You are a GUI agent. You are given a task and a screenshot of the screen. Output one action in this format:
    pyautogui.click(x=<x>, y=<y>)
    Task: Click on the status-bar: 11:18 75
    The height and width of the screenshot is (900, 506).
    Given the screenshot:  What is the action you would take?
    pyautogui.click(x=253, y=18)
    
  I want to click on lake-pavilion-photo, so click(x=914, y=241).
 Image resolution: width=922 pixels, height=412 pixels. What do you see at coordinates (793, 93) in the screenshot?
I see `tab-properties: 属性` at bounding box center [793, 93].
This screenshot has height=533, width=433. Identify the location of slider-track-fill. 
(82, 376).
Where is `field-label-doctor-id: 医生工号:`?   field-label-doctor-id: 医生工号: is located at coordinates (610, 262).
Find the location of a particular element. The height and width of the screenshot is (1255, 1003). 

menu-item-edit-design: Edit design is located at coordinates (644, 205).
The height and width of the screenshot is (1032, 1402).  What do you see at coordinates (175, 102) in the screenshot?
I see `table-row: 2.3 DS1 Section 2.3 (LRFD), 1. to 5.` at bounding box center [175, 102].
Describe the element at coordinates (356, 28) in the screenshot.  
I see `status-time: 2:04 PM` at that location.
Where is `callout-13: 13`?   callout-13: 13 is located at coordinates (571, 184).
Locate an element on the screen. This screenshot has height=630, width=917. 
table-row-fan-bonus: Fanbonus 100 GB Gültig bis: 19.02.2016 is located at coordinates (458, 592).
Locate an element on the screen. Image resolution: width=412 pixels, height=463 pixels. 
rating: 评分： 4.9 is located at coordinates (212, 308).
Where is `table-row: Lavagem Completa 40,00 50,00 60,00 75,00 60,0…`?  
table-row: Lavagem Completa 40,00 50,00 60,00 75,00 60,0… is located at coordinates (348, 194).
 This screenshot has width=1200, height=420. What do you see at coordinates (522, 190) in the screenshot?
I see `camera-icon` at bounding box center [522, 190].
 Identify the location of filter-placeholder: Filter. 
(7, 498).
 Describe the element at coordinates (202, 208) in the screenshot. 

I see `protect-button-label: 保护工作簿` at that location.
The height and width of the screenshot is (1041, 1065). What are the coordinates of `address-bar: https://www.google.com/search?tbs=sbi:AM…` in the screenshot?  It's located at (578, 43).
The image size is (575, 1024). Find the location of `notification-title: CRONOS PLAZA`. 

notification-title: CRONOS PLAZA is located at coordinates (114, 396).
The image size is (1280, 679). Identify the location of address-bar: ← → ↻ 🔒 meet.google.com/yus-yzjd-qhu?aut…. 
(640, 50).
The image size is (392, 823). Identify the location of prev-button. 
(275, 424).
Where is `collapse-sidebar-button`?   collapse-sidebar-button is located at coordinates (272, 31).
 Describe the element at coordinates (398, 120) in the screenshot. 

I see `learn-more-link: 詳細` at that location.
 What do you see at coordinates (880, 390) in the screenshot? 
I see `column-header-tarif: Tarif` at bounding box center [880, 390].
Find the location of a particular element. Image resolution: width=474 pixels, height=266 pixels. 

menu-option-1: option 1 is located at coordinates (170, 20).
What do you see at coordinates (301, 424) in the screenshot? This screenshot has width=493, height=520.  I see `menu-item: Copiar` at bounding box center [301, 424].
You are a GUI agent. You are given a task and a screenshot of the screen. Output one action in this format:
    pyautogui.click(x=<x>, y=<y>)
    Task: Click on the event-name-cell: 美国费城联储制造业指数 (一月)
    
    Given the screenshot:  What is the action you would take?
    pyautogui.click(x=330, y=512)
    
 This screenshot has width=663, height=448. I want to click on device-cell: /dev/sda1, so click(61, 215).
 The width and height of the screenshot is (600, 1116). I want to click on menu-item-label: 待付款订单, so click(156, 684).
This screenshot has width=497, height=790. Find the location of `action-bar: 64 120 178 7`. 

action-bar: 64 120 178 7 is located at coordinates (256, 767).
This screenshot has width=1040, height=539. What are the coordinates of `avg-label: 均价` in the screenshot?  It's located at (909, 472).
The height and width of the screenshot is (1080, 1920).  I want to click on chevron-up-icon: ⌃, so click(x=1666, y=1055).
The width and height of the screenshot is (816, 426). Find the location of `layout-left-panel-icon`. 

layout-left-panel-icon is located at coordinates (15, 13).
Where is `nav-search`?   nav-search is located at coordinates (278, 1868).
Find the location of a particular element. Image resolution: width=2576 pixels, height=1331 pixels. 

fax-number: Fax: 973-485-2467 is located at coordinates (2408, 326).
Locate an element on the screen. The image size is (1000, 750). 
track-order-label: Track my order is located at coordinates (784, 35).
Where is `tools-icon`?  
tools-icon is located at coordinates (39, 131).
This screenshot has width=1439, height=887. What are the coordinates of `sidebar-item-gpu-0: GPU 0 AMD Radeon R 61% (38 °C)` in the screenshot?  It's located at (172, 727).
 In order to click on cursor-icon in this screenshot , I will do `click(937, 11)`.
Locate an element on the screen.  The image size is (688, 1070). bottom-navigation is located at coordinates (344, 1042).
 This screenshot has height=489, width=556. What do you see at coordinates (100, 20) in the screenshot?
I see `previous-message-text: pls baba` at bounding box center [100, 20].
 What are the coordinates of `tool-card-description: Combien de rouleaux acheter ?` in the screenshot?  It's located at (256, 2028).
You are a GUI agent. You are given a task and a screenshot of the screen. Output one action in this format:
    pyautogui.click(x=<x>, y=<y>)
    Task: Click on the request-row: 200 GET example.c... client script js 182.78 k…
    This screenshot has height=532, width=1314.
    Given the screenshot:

^^^^^^^^

Your assignment -
Edit the listing above so that every "GUI agent" becomes "screen assistant", and reproduce all of it with nothing else changed.

Answer to this exercise -
You are a screen assistant. You are given a task and a screenshot of the screen. Output one action in this format:
    pyautogui.click(x=<x>, y=<y>)
    Task: Click on the status-bar: 11:18 75
    The height and width of the screenshot is (900, 506).
    Given the screenshot:  What is the action you would take?
    pyautogui.click(x=253, y=18)
    
  I want to click on lake-pavilion-photo, so click(x=914, y=241).
 Image resolution: width=922 pixels, height=412 pixels. What do you see at coordinates (793, 93) in the screenshot?
I see `tab-properties: 属性` at bounding box center [793, 93].
This screenshot has height=533, width=433. Identify the location of slider-track-fill. 
(82, 376).
Where is `field-label-doctor-id: 医生工号:`?   field-label-doctor-id: 医生工号: is located at coordinates (610, 262).
Find the location of a particular element. The height and width of the screenshot is (1255, 1003). 

menu-item-edit-design: Edit design is located at coordinates (644, 205).
The height and width of the screenshot is (1032, 1402).  What do you see at coordinates (175, 102) in the screenshot?
I see `table-row: 2.3 DS1 Section 2.3 (LRFD), 1. to 5.` at bounding box center [175, 102].
Describe the element at coordinates (356, 28) in the screenshot.  
I see `status-time: 2:04 PM` at that location.
Where is `callout-13: 13`?   callout-13: 13 is located at coordinates (571, 184).
Locate an element on the screen. This screenshot has height=630, width=917. 
table-row-fan-bonus: Fanbonus 100 GB Gültig bis: 19.02.2016 is located at coordinates (458, 592).
Locate an element on the screen. Image resolution: width=412 pixels, height=463 pixels. 
rating: 评分： 4.9 is located at coordinates (212, 308).
Where is `table-row: Lavagem Completa 40,00 50,00 60,00 75,00 60,0…`?  
table-row: Lavagem Completa 40,00 50,00 60,00 75,00 60,0… is located at coordinates (348, 194).
 This screenshot has width=1200, height=420. What do you see at coordinates (522, 190) in the screenshot?
I see `camera-icon` at bounding box center [522, 190].
 Identify the location of filter-placeholder: Filter. 
(7, 498).
 Describe the element at coordinates (202, 208) in the screenshot. 

I see `protect-button-label: 保护工作簿` at that location.
The height and width of the screenshot is (1041, 1065). What are the coordinates of `address-bar: https://www.google.com/search?tbs=sbi:AM…` in the screenshot?  It's located at (578, 43).
The image size is (575, 1024). Find the location of `notification-title: CRONOS PLAZA`. 

notification-title: CRONOS PLAZA is located at coordinates (114, 396).
The image size is (1280, 679). Identify the location of address-bar: ← → ↻ 🔒 meet.google.com/yus-yzjd-qhu?aut…. 
(640, 50).
The image size is (392, 823). Identify the location of prev-button. 
(275, 424).
Where is `collapse-sidebar-button`?   collapse-sidebar-button is located at coordinates (272, 31).
 Describe the element at coordinates (398, 120) in the screenshot. 

I see `learn-more-link: 詳細` at that location.
 What do you see at coordinates (880, 390) in the screenshot? 
I see `column-header-tarif: Tarif` at bounding box center [880, 390].
Find the location of a particular element. Image resolution: width=474 pixels, height=266 pixels. 

menu-option-1: option 1 is located at coordinates (170, 20).
What do you see at coordinates (301, 424) in the screenshot? This screenshot has width=493, height=520.  I see `menu-item: Copiar` at bounding box center [301, 424].
You are a screen assistant. You are given a task and a screenshot of the screen. Output one action in this format:
    pyautogui.click(x=<x>, y=<y>)
    Task: Click on the event-name-cell: 美国费城联储制造业指数 (一月)
    
    Given the screenshot:  What is the action you would take?
    pyautogui.click(x=330, y=512)
    
 This screenshot has width=663, height=448. I want to click on device-cell: /dev/sda1, so click(61, 215).
 The width and height of the screenshot is (600, 1116). I want to click on menu-item-label: 待付款订单, so click(156, 684).
This screenshot has width=497, height=790. Find the location of `action-bar: 64 120 178 7`. 

action-bar: 64 120 178 7 is located at coordinates (256, 767).
This screenshot has width=1040, height=539. What are the coordinates of `avg-label: 均价` in the screenshot?  It's located at (909, 472).
The height and width of the screenshot is (1080, 1920).  I want to click on chevron-up-icon: ⌃, so click(x=1666, y=1055).
The width and height of the screenshot is (816, 426). Find the location of `layout-left-panel-icon`. 

layout-left-panel-icon is located at coordinates (15, 13).
Where is `nav-search`?   nav-search is located at coordinates (278, 1868).
Find the location of a particular element. Image resolution: width=2576 pixels, height=1331 pixels. 

fax-number: Fax: 973-485-2467 is located at coordinates (2408, 326).
Locate an element on the screen. The image size is (1000, 750). 
track-order-label: Track my order is located at coordinates (784, 35).
Where is `tools-icon`?  
tools-icon is located at coordinates (39, 131).
This screenshot has width=1439, height=887. What are the coordinates of `sidebar-item-gpu-0: GPU 0 AMD Radeon R 61% (38 °C)` in the screenshot?  It's located at (172, 727).
 In order to click on cursor-icon in this screenshot , I will do `click(937, 11)`.
Locate an element on the screen.  The image size is (688, 1070). bottom-navigation is located at coordinates (344, 1042).
 This screenshot has height=489, width=556. What do you see at coordinates (100, 20) in the screenshot?
I see `previous-message-text: pls baba` at bounding box center [100, 20].
 What are the coordinates of `tool-card-description: Combien de rouleaux acheter ?` in the screenshot?  It's located at (256, 2028).
You are a screen assistant. You are given a task and a screenshot of the screen. Output one action in this format:
    pyautogui.click(x=<x>, y=<y>)
    Task: Click on the request-row: 200 GET example.c... client script js 182.78 k…
    This screenshot has height=532, width=1314.
    Given the screenshot:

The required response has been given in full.